- _Provided records_:
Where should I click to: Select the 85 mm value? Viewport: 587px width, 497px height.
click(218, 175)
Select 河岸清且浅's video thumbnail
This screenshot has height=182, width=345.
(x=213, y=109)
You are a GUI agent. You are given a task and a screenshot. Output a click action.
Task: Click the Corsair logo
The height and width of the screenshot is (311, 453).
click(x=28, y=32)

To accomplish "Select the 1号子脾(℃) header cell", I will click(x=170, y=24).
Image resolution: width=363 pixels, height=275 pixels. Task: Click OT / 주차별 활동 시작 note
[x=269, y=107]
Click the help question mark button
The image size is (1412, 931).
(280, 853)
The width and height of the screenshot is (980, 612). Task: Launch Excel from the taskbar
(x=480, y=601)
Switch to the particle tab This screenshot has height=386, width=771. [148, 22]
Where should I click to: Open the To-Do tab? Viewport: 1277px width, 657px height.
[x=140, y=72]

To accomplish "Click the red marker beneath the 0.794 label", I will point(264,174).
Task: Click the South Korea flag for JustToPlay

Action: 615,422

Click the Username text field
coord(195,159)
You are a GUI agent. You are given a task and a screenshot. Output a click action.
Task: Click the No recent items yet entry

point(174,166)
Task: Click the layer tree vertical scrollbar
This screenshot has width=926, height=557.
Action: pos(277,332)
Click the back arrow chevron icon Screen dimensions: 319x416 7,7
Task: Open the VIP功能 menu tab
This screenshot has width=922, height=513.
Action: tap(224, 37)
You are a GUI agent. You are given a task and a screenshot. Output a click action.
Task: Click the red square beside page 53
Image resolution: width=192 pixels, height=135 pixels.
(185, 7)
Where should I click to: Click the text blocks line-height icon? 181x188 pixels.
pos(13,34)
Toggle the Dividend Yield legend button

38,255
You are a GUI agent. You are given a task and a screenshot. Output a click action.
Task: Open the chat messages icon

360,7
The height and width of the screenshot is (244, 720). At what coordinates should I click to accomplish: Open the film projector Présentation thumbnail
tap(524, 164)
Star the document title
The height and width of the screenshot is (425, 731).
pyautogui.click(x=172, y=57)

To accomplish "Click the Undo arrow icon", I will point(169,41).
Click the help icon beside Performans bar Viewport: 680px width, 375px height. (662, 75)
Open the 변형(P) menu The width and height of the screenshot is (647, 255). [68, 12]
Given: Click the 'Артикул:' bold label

- _Task directions_: Check each line above for "will" and state how many match, answering with only the number.

- _Response to the exercise_: 3